We also maintain a list of Known Product Issues separate from this site here.

[Critical] Issues with Multiple Box Services
Incident Report for Box
Postmortem

We recently addressed issues affecting Public API, Downloads, Uploads and Sign. We would like to take the opportunity to further explain these issues and the steps we have taken to keep them from happening in the future.

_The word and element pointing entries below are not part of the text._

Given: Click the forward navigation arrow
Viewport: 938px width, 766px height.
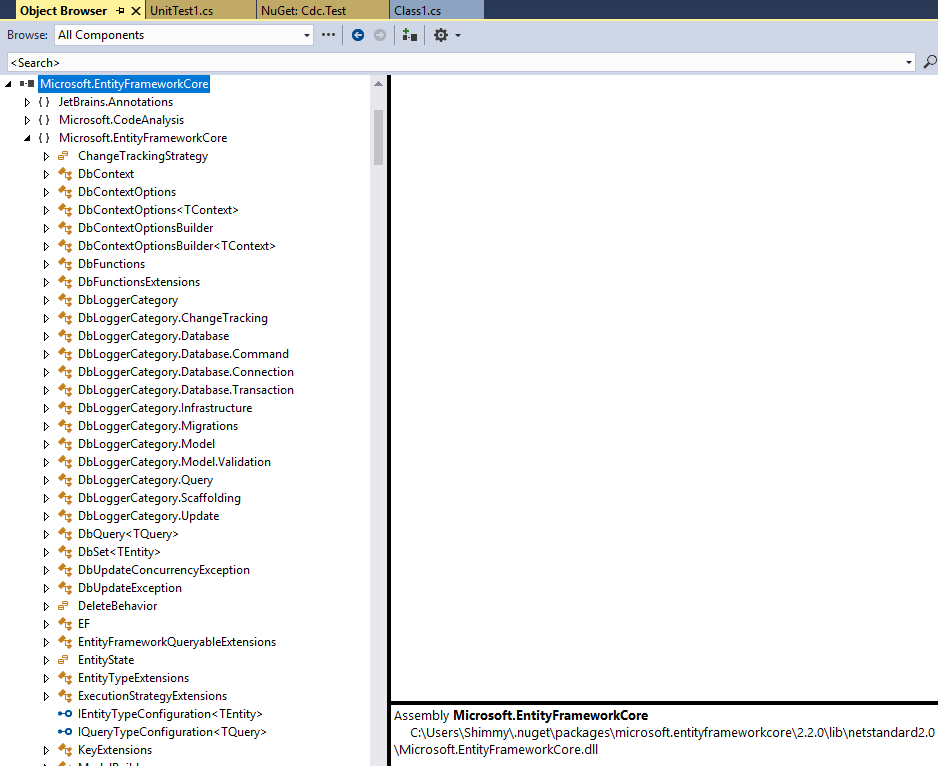Looking at the screenshot, I should [x=379, y=34].

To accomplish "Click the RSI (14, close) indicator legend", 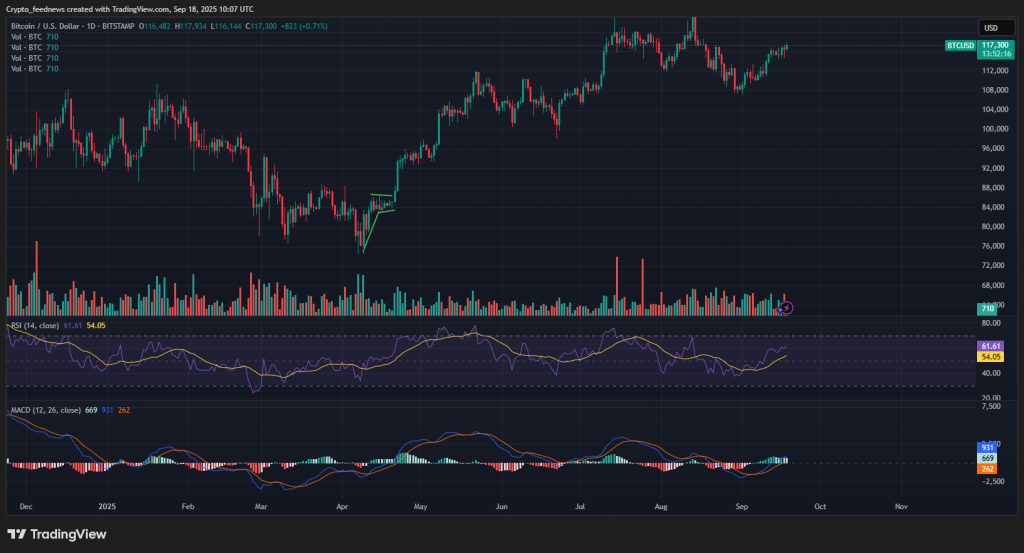I will pyautogui.click(x=35, y=326).
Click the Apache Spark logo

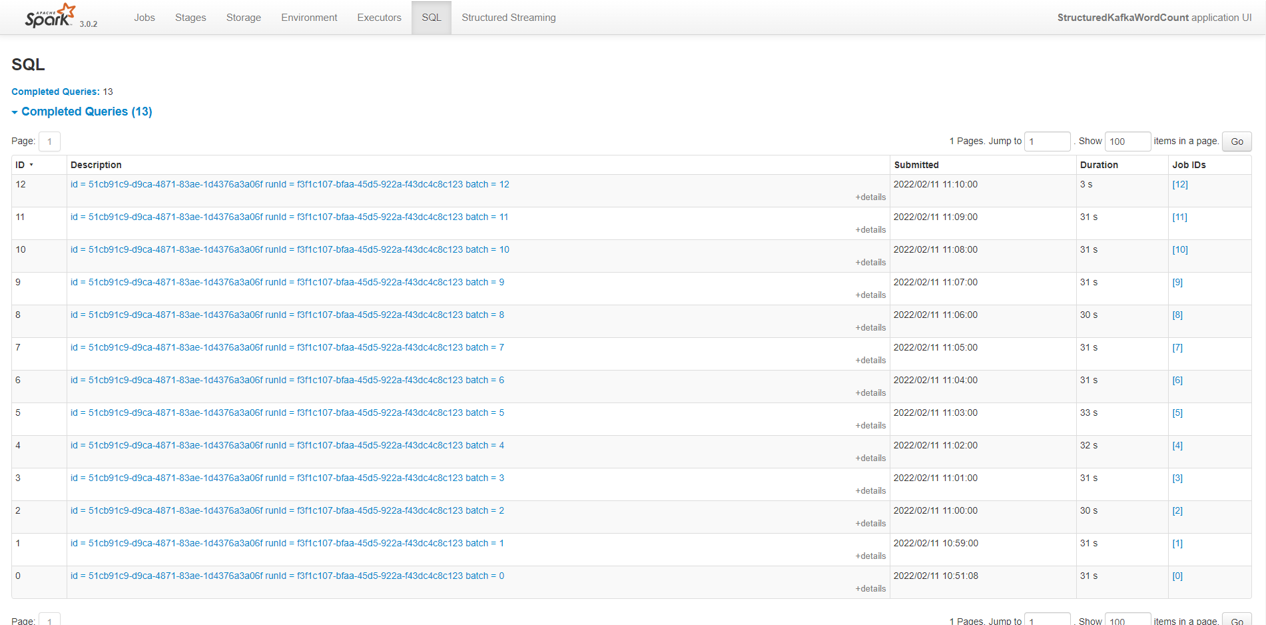point(50,16)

On July 26, 2023 between 5:30 and 6:20 PM PDT, some users may have experienced difficulties while working in Box. During this time, users may have degraded experience or difficulty accessing Public API, Downloads, Uploads and Sign. The issue occurred due to an outage of an internal secrets management system that failed after a rare spike in requests from other systems. We were able to resolve the issue by restarting the front ends of the secrets management system to shed connections. In addition, we scaled up the capacity for the secrets management system as well as modified internal clients to reduce the magnitude of future spikes to prevent similar issues from occurring in the future.

Analysis

The internal secrets management system’s file descriptor and connection limits had been increased two months before this issue occurred. The increases were intended to improve system performance during anomalous conditions, but the system’s TCP ephemeral port range remained too small. A request spike consumed the available ephemeral ports on the hosts, resulting in the system becoming unavailable.

Corrective Actions

The following corrective actions have been completed or are planned:

  • Tuned the system’s limits to prevent the port exhaustion condition from reoccurring
  • Improvements made to reduce the recurrence of high magnitude request spikes
  • The connection limiting front end is being replaced with an improved load balancer

We are continuously working to improve Box and want to make sure we are delivering the best product and user experience we can. We hope we have provided some clarity here and we would be happy to answer any questions you may still have regarding this matter. 

Sincerely,

The Box Team

Posted Aug 01, 2023 - 09:03 PDT

Resolved
After further monitoring, this incident is now considered resolved. Box services have been restored to full functionality. Please contact Box Support at https://support.box.com/ if you continue to experience any issues.
Posted Jul 26, 2023 - 19:07 PDT
Monitoring
A fix has been implemented and we are currently monitoring the results.
Posted Jul 26, 2023 - 18:43 PDT
Update
We are continuing to investigate this issue. We are seeing some recovery across some of the services. Some Box services are still experiencing some latency.
Posted Jul 26, 2023 - 18:14 PDT
Investigating
We are investigating an ongoing issue affecting Login (Web/SSO), All Files Page, Uploads, Downloads, Content API, Box Notes, and Box Sign. Users may see errors or slowness with the affected services. We will provide more information as soon as it is available.
Posted Jul 26, 2023 - 17:49 PDT
This incident affected: Box Platform / API (Content API), Box Web Application (Login/SSO, Uploads/Downloads, Box Sign), Box Notes (Web Application), and Box Website.